▶ _TEXT FOR ANALYSIS_:
· · · · · · ·
Won't be a problem in my lifetime
Unless you think the financial crisis we just had was a problem.
While the deregulation in the financial sector was the reason why it was so contagious, you can find the impact of oil prices there as well.
High energy costs reduce the profitability of almost every business, squeezing GDP growth out of the economy. Sure we are using more oil than ever, but we are paying a higher price. Consumers have less spending money due to the price at the pump, a price which is also an implicit component of the price of everything from food to appliances to home construction. Energy is a major input.
Peak oil is a poor name. For enough money, we can extract more and more oil through creative but increasingly expensive processes. Cheap Texas wells have given way to deep water drilling, fracking, and oil sands extraction.
This higher price for energy puts stress on the economy, causing people to use leverage to chase non existent real yields, leaving us with less capacity to withstand other shocks, and fewer profitable opportunities.
The financial crisis was triggered by people defaulting on dodgy mortgages in a system that was levered to the hilt. But why did they default in the first place? And what drove people to lever? Poor economic conditions arising from high oil prices damped consumer demand, shut barely profitable factories, abd generally lit the fuse on the financial bomb.
Oil price effects will always take this subtle form, weakening the system so that it cannot fight off other diseases.
· · · · · · ·
▶ _DATA EXCERPTS_:

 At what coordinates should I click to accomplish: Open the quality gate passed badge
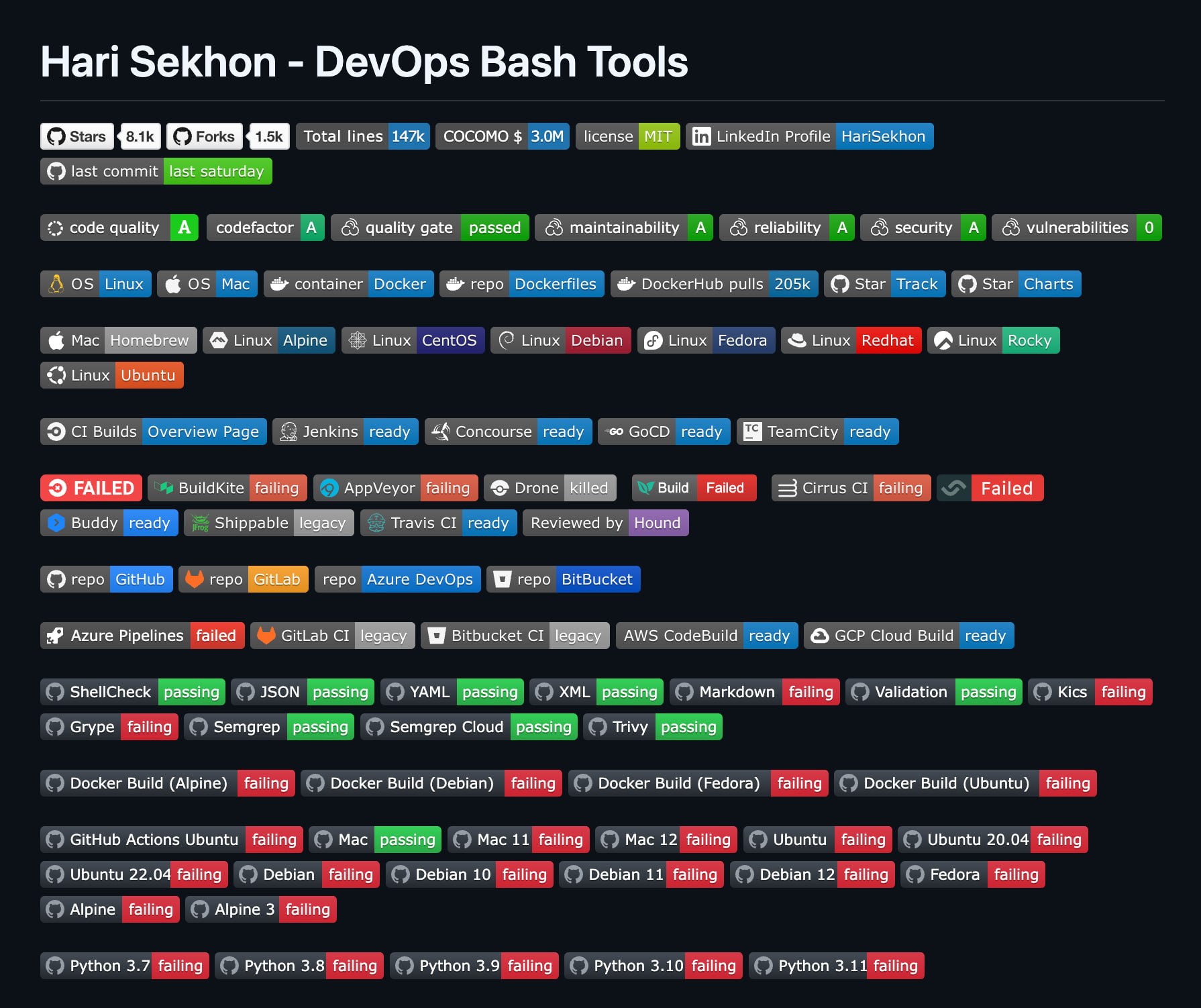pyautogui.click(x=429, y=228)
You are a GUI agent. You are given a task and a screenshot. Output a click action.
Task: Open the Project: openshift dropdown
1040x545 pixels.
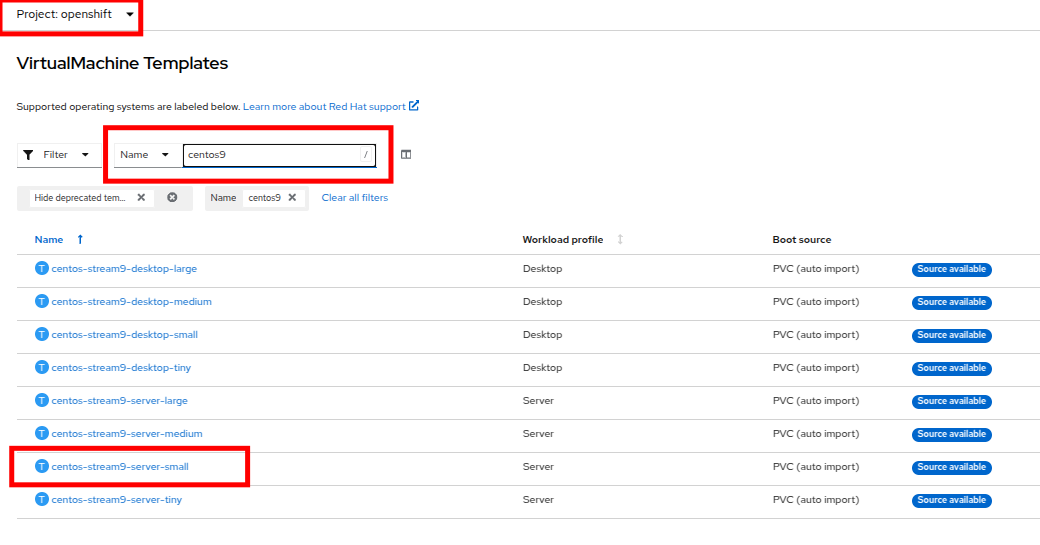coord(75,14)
· · · · · · ·
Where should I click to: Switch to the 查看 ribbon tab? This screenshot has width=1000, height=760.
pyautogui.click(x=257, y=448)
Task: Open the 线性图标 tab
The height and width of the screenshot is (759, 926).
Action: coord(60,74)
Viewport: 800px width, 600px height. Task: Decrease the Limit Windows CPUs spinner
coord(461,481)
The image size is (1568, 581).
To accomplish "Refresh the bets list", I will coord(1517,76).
· · · · · · ·
▶ _WORK INSTRUCTIONS_:
- a) Render this sentence from the text on oil prices into French: "Energy is a major input."
- b) Reproduce the passage of the text on oil prices starting with "The financial crisis was" and going on through "the financial bomb.".
The data has no role in this work.

▶ _ANSWERS TO THE TASKS_:
- a) L'énergie est un intrant majeur.

- b)
The financial crisis was triggered by people defaulting on dodgy mortgages in a system that was levered to the hilt. But why did they default in the first place? And what drove people to lever? Poor economic conditions arising from high oil prices damped consumer demand, shut barely profitable factories, abd generally lit the fuse on the financial bomb.